■ **WHAT YOU WILL DO**:
Return exactly, please, the lines from the one containing "Task: Select the" to the last line of the entries below, and nothing else, leaving pictures out.

■ **DATA SECTION**:
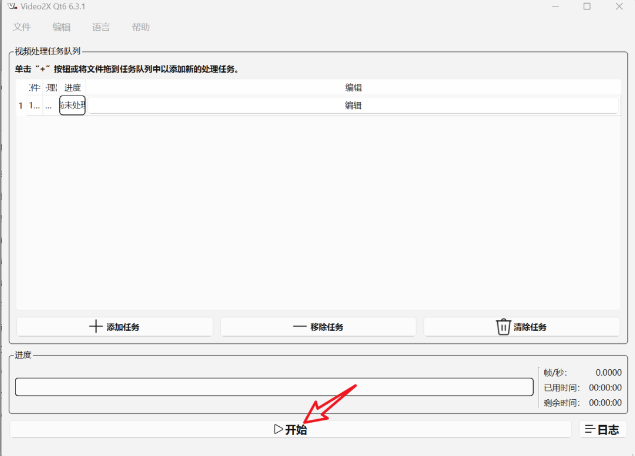This screenshot has width=635, height=456.
Task: Click the overall progress bar
Action: pos(274,387)
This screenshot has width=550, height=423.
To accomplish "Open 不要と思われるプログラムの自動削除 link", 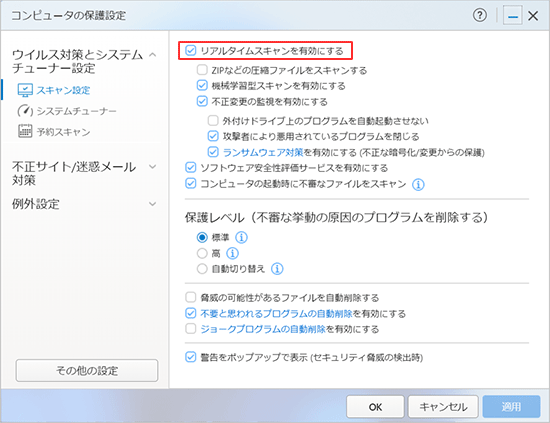I will pyautogui.click(x=276, y=313).
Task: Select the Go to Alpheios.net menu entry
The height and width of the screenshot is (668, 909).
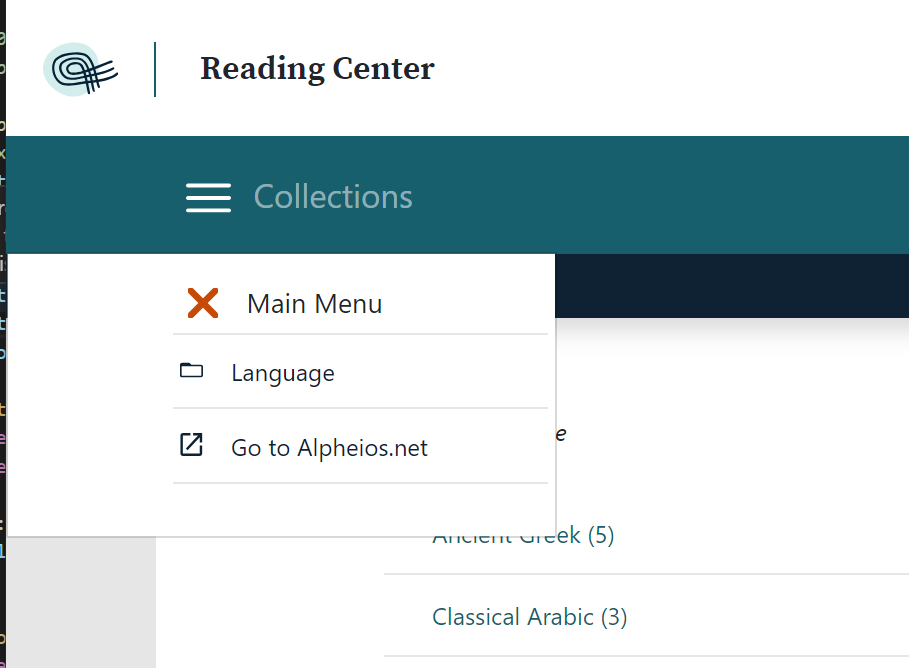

■ **EXERCISE OUTPUT**:
Task: Select the Go to Alpheios.net menu entry
The height and width of the screenshot is (668, 909).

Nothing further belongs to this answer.